A transmissão opera por vias heterogêneas: observação do comportamento das gerações precedentes, partilha do cotidiano, comunicação verbal explícita, valores e expectativas depositadas sobre a descendência, rituais e tradições familiares. Inclui também o que não foi verbalizado: segredos, interdições e silêncios que organizam o campo relacional sem jamais serem enunciados.

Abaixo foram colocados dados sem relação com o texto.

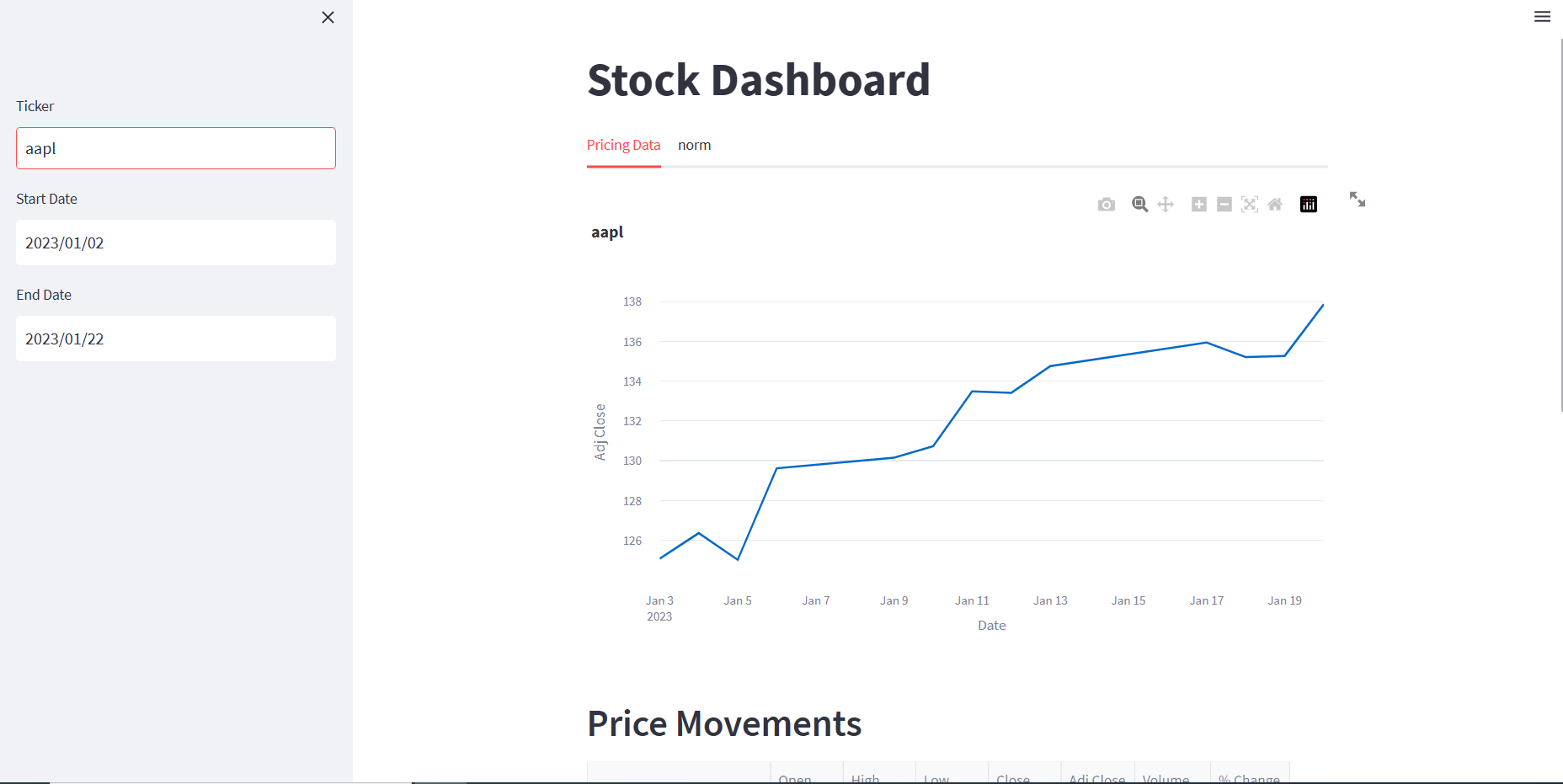1563x784 pixels.
Task: Open the Streamlit hamburger menu
Action: [1542, 16]
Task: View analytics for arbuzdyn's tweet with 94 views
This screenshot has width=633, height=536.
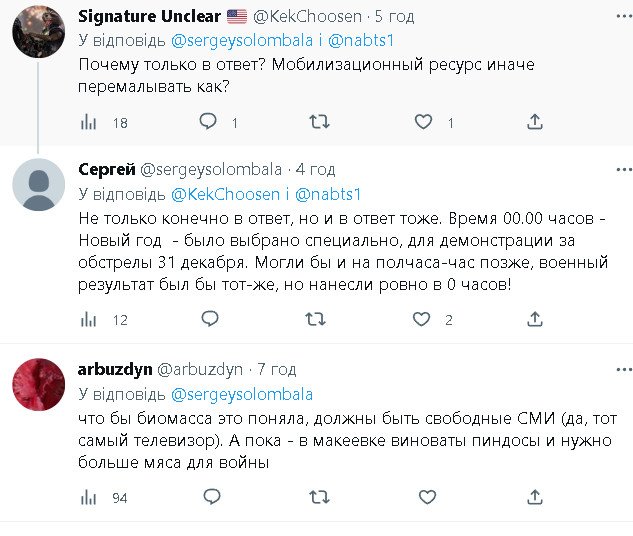Action: [x=89, y=497]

Transgeracional e intergeracional
A distinção é operatória. Na tradição psicanalítica de Kaës e Eiguer, denomina-se intergeracional a transmissão que preserva o espaço entre transmissor e receptor: o legado é simbolizado e, por isso, pode ser pensado, recusado ou transformado. Transgeracional designa o que atravessa as gerações sem elaboração prévia, abolindo as bordas subjetivas e resistindo à reelaboração posterior. Na literatura sistêmica brasileira o termo tem uso mais extensivo, cobrindo a transmissão de padrões familiares com ou sem elaboração.
Na clínica
A transmissão não determina o desfecho: há continuidade e há ruptura, e o legado admite repetição, transformação ou evitação. A intervenção incide sobre esse ponto, ao converter em objeto de exame o que era tomado como natural. É a mesma contabilidade implícita de dívidas e méritos que Böszörményi-Nagy formaliza nas lealdades invisíveis, orientando condutas que nenhum membro do sistema deliberou adotar.
Referências
KAËS, René (org.). Transmissão da vida psíquica entre gerações. Casa do Psicólogo, 2001.